Wigilia - mirek13 - 22-12-2014

WIGILIA

Kiedy dochodziłem do sklepu ,oderwał się od płotu i chwiejnym krokiem ruszył w moją stronę.
- Cholera, jak ja nie lubię takich typów – pomyślałem ,odruchowo sięgając do kieszeni poszukiwaniu drobnych – ile tym razem? Pięćdziesiąt groszy? Złotówka?
Stanął przede mną i o dziwo nie wyczułem charakterystycznej woni przetrawionego alkoholu, ani specyficznego konglomeratu zapachowego, złożonego z brudu, moczu, kiszonych ogórków i dawno nie mytego ciała. Patrzył też jakoś inaczej; bez uniżoności – tak smutno, z nutą rezygnacji.
- Da Pan złotówkę? – A jednak! – Są święta. Trza być dobrym i poratować człowieka w potrzebie.
-Panie, nie wyjeżdżaj mi tu pan ze świętami i dobrocią. Chlać się chce i tyle!
Spojrzał mi w oczy jeszcze raz, dziwnie, przenikliwie, aż uciekłem wzrokiem, grzebiąc w kieszeni. Natrafiłem na monetę, więc bezmyślnie obracałem ją w palcach. A niech ma i się odczepi.
Coś nietypowego było w jego wyglądzie, ale w pierwszej chwili nie mogłem załapać co mi nie pasuje. Brudna, wyświechtana kufajka, poplamiona jakimś olejem, walonkowe buty i rozchełstana pod szyją kraciasta koszula. A spod niej, przy szyi wystawały... o Boże!, szare, postrzępione pióra! Jak u zarośniętych gości, którym wystają włochy, obficie porastające klatę i przywodzące na myśl brakujące ogniwo w teorii Darwina. Ale tu pióra!
Przesunąłem spojrzenie w dół. Spod postrzępionych mankietów też pióra!
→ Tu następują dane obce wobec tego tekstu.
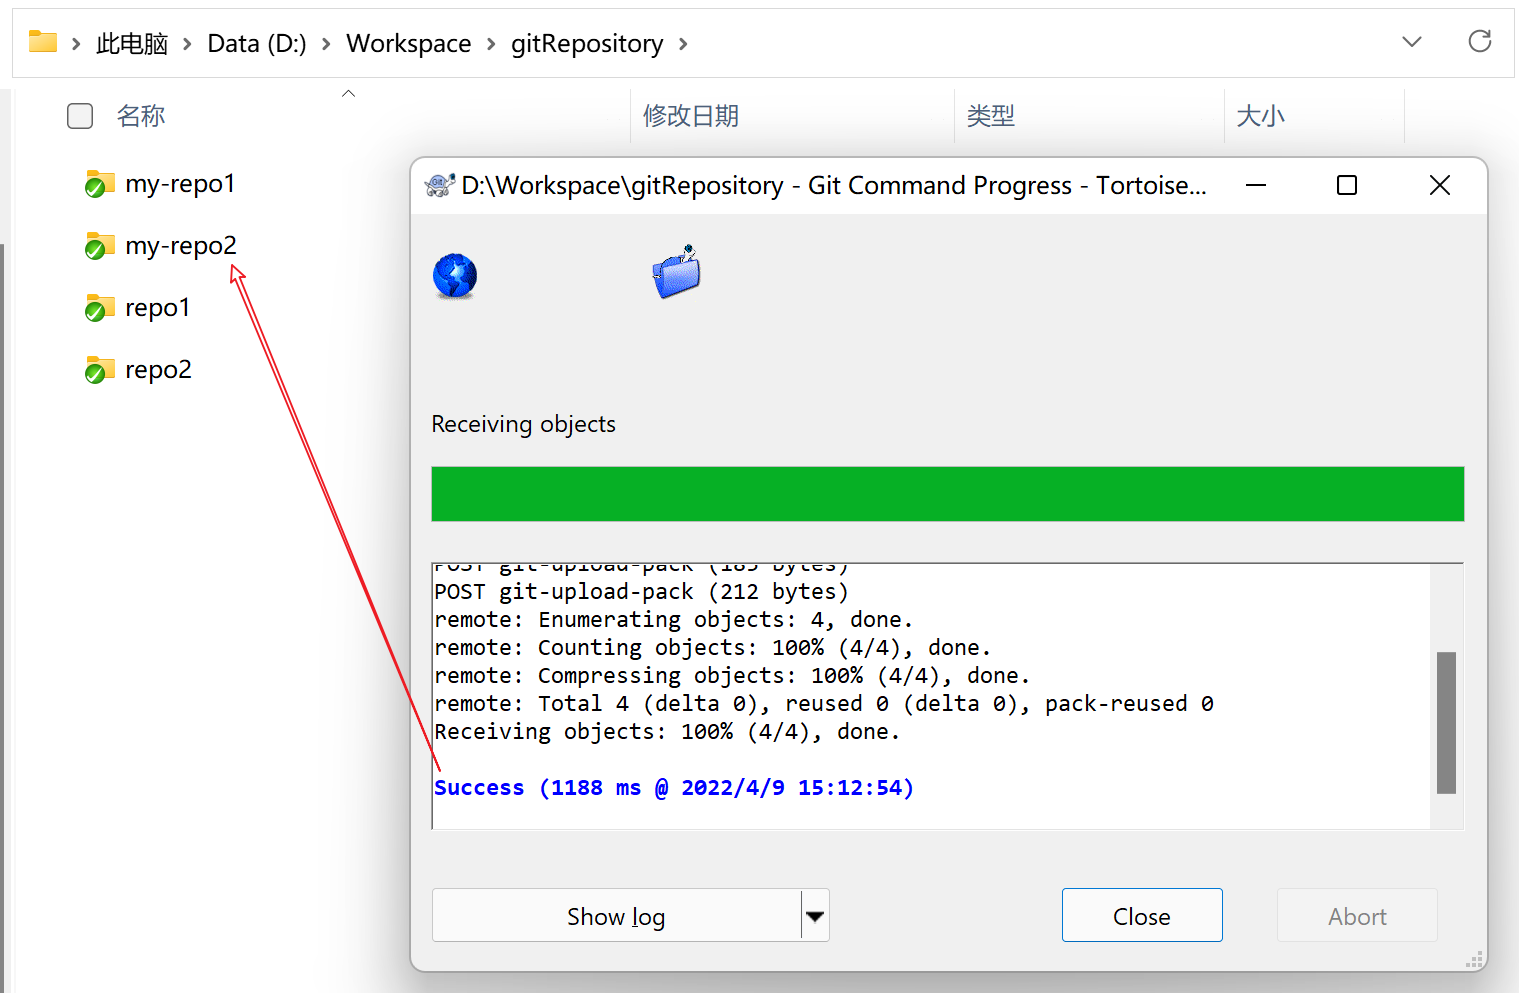Select the repo2 folder icon

click(99, 370)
Tak samo sfatygowane, upstrzone plamkami krwi – jakieś resztki majonezu - matowe i oczywiście brudne jak nieszczęście.
Podałem złotówkę - Panie, co to...? – wskazałem palcem, bojąc się dotknąć – co to jest?
Wzruszył ramionami i przypalił wymiętoszonego niedopałka.
- Coś pan taki dziki? Piór żeś pan nie widział?
- No, porastających ludzi, to raczej nie.
-A skąd pan wiesz, że jestem ludź – parsknął krótko, przesuwając językiem zapalonego kiepa z jednego kącika ust w drugi – ja jestem Anioł. Anioł – Stróż.
Zdębiałem. Przecież nic nie piłem, a wprawdzie dzień wigilijny jest magicznym dniem, ale nie słyszałem, żeby w związku z nim odbywały się jakieś cuda czy widzenia.
- Toś się pan, Panie Anioł ładnie doprowadził. Sam się nie upilnował, a innych ma pilnować... Gdzie podopieczny?
Ruchem głowy wskazał w bok. Rzeczywiście, w słabym świetle latarni dostrzegłem siedzącego na chodniku mężczyznę z głową opartą o kolana.
- Anioł - ze względu na jego wygląd, obcesowo przeszedłem na Ty - dlaczego nie bierzesz go do jego domu. Wigilia...
Przerwał mi machając niecierpliwie ręką.
- To jest jego dom i jego wigilia. Nic już więcej mu nie potrzeba do radości świąt. Tylko ta złotówka. A ja czuwam nad nim. Dlatego jeszcze żyje. Nie wpadł pod samochód, nie zapił się na śmierć, nie zadźgali go. A, że wyglądam jak on? Anioł musi wyglądać jak jego podopieczny.
Odwrócił się i ruszył w stronę człowieka. Stałem jak zaczarowany.
-Ale nie śmierdziałeś wódą! – rzuciłem głośno do jego pleców .
Nie odwracając się do mnie powiedział, jakby kierując te słowa w niebo.
- Wystarczy, że czuję jak on. Mój szef już czeka na tego biedaka.
Potrząsnął delikatnie mężczyzną, wciskając mu złotówkę do ręki i coś cicho szepcząc do ucha. I wtedy zobaczyłem uśmiech szczęśliwego człowieka w te piękne święta.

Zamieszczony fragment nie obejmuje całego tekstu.